田地:取材でいつも心掛けていたことはありますか?

小笠原:相手の言うことを正しく伝える、ということです。ただし、ある意図を持って発言する人もいますから、それを見抜くためには事前に勉強をしておくことが必要です。また、新聞は一方的な主張だけを書くことはせず、必ず別の見方の人のコメントも取ります。裁判では訴えた側も訴えられた側も取材します。要するに偏らないということです。

上田:「キャンパる」面の記事を書くと、添削される部分がまだまだ多いです。興味のない人にも記事を読ませる勉強法や工夫を教えてください。

小笠原:記事を書くための最良の教科書は新聞です。大学生が新聞を読まなくなっていますが、たくさん読んでください。私も新人記者の時は先輩の記事をスクラップして「こう書けば読者に伝わるんだ」と勉強しました。読者を引きつける書き方の一つが一番面白い部分、つまり見出しどころを前文にして、頭の部分で示すことです。

上田:最近、気になったニュースは何ですか?

小笠原:学校に虐待のSOSを出したのに亡くなってしまった栗原心愛(みあ)さんの事件のニュースです。この種の事件が最近多いことに心が痛みます。私自身がこれまで最もつらかった取材は1995年の阪神・淡路大震災の取材でした。東日本大震災の発生時は大阪経済部長で、その後すぐに京都支局長になりましたが、若い記者たちに現場を見てほしくて進んで東北に応援に行かせました。つらい現場でも自分の足で行き、自分の目で見ることが記者には一番大事だからです。

上の立場だからこそ面白い仕事も

田地:女性リーダーとしてキャリアを積む中で、どんなことに注意してこられましたか?

小笠原:記者からデスクになったのが最初のリーダー的な仕事でした。複数の記者を必ず公平に見ることを心掛けました。それとその記者の良いところを伸ばすように心掛けました。私が書いた方が早いと思ってもあえて失敗させながら自分で書かせたこともありました。記者という仕事は面白く達成感も大きいのですが、上の立場になる方が仕事が面白いということもあります。上からだから見えることもあり、別々の仕事をつないで新しい仕事をつくり出すこともできます。

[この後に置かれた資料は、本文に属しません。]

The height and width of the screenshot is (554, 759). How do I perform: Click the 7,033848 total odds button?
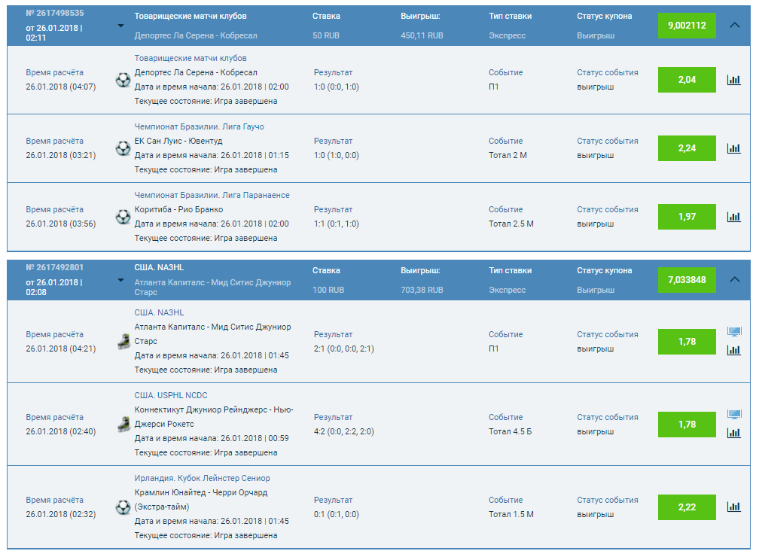(687, 279)
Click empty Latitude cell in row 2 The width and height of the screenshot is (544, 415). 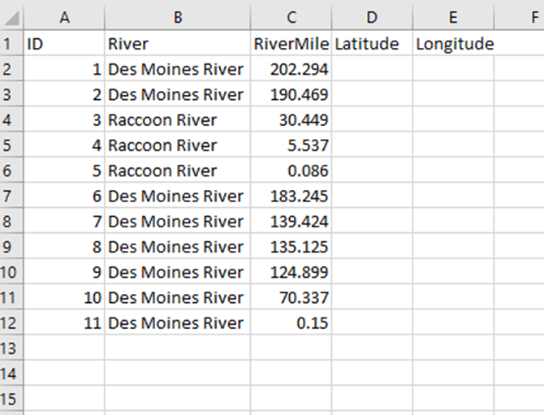(x=372, y=69)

一方で、下の人が働きやすくするのが上に立つ人間の大事な仕事だとも思っています。

田地:これまで仕事で心が折れるようなことはありましたか?その時はどう乗り越えたのですか?

小笠原:「辞めたいな」と思ったことはあります。でも辞めなかったのは新聞が好きだったからだと思います。人間の心はそんなに簡単には折れない。一晩寝たり、おいしいものを食べたり、人とおしゃべりしたりして気分転換をうまくやることです。自分で自分を追い詰めないことが大切だと思います。

新しい世界に出会える新聞の良さ

上田:副代表のお立場で、新聞や紙媒体の未来をどうお考えですか?

小笠原:新聞社には大変に厳しい時代です。新聞を読まない若者が増えているからです。スマートフォンは確かに便利でどんな情報もすぐに検索して得られるのですが、そこにはうそや誰かの一方的な考えも多いのです。新聞の良さは必ず人に会って話を聞いて記事を書いているということで、フェイクニュースがありません。だからウェブのニュースやテレビの情報番組の元はほとんどが新聞記事なのです。新聞では読みたいニュースをページを繰って探さないといけない手間が必要ですが、その過程で思いも寄らない記事との出会いもあります。全く知らなかった世界を知ることができるのです。今日の毎日新聞朝刊は米国のトランプ大統領の一般教書演説をほぼ1ページ使って載せています。米国大統領の議会での方針表明です。「日本人に関係ないのに何でそんなに紙面を割くのか」と思うかもしれません。それは米国の動きが世界に大きく影響するからです。日本のことだけ考えていては駄目な時代で、大きく世界を見ないとこれからのことは見えません。そのために新聞は大いに役立ちます。確かに新聞を全部読むのは面倒くさいかもしれません。そのために見出しが付いていたり、識者のコメントも付いています。将来、紙媒体がなくなることはないでしょうが、新聞社もウェブ媒体へのニュース配信にどんどんシフトしています。しかし、正確なニュースを届けるという新聞社の使命そのものは変わりません。

女性ももっと欲張りに生きよう

田尾:最後に女性のキャリア形成で何かアドバイスをいただけませんか?

小笠原:世界的に女性を排除できなくなっていて、男性だけでは社会の物事は進みません。だから女性のフィールドを皆さんでどんどん広げていってください。今はいろんな情報を容易に得られる時代であることを生かして、狭く考えないで広い視野を持ってください。毎日新聞の女性社員たちにも、「自分でよく考えて選べば結婚しても子供を産んでも働き続けられる時代になったのだから、自分の人生は自分で決めるべきだ」と話しています。女性がもっと欲張りに生きていい時代です。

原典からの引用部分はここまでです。